I think my experience helped a lot, especially in building up some agile processes and keeping everyone focussed on the tasks at hand. There are a lot of roles that a developer can fill besides just development. Try to play up those skills? Every place I work, I end up in a "team lead" kind of situation just because I'm interested in processes and process improvement and can speak to both managers and other developers about various software development practices and figure out what will work at this place vs some other place.

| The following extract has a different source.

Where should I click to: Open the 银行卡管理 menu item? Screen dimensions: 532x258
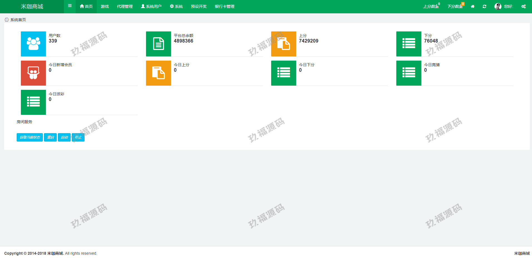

I really suck at "programming interviews" but I am getting a lot of recruiter interest right now (I'm in the bay area). I feel like there are LOTS of companies hiring right now. I also have a feeling that I probably wouldn't get past whatever screening is done at most of those companies, so I never bother to follow up. I have failed plenty of interviews at Google and Amazon and some smaller hot startups and usually end up working at places nobody has heard of, but that's okay. :) I'm pretty happy where I am now.
Thanks for the tips. I am hiding out in a family member's vacation home in the southwest to save money. My phone number is 415 and I have a 646 google voice number I use when I apply to jobs in New York. As far as anyone knows on first contact, I am local. I usually do fine in the interview and once I get the job. My problem now is that I can't even get my foot in the door. Hardly anyone ever even responds to my email. One weird thing is, the places that actually did contact me were for the jobs that I was the least qualified for and just applied to on a whim.

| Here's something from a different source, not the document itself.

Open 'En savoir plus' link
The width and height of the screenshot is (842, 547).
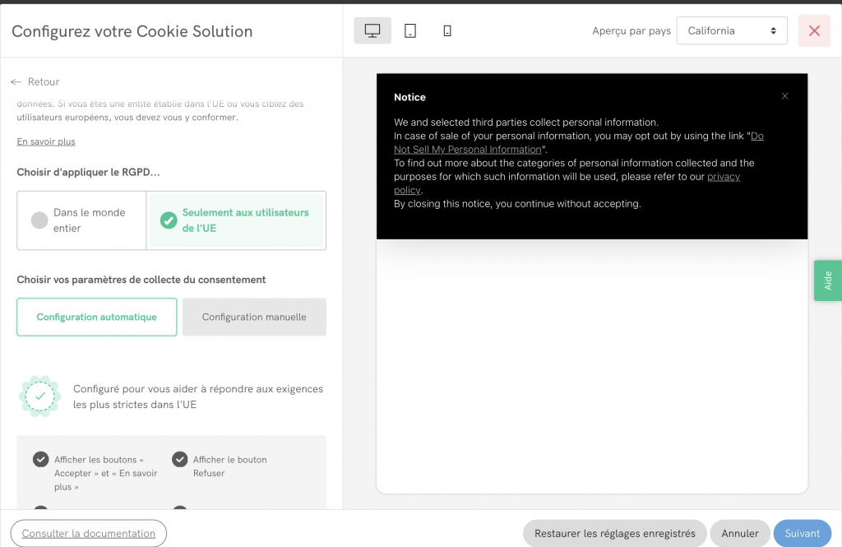click(46, 141)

The last place I worked full time was incredibly volatile and replaced almost the entire engineering team 3 times in the 2 years I was there. I probably should have left after the first mass exodus. I often wonder if that is what killed my career. Maybe that company on the resume is a black mark?
It's easy to spin a failure into a learning experience, that's a familiar story arc for everyone in the hiring process. My second job was a massive failure (with a public IPO and everything), doesn't seem to have hurt. I even got a job because of it once.
I don't know why it's so hard to get a job when you are already unemployed. I think there is even MORE bias about that around here than age. This article might be about age, but I suspect that is probably more your problem here. I'm not sure the best way out of that particular hole, but if you can get any kind of a consulting or freelance gig, that might help. Then you can just smooth over gaps with the "freelancing" qualifier and talk about how you're really interested in something long term / stable, especially after the volatility at the last place. Hopefully you can find employers who are nervous about someone sticking around for a couple of years, reassure them that's what you are interested in (even if it's not). If you drop me an email, I can forward you to a couple of recruiters who have contacted me in the last week or two.
If you don't get enough interviews in a week of sending out resumes and cover letters, rewrite the resume. Week after week. During interviews you will learn what you forgot to mention, and you should get a sense of what is best left out. Resumes need to be short. They need to sell you as a solution to a company's problems. They need to leave out a lot of details which can be filled in during an interview.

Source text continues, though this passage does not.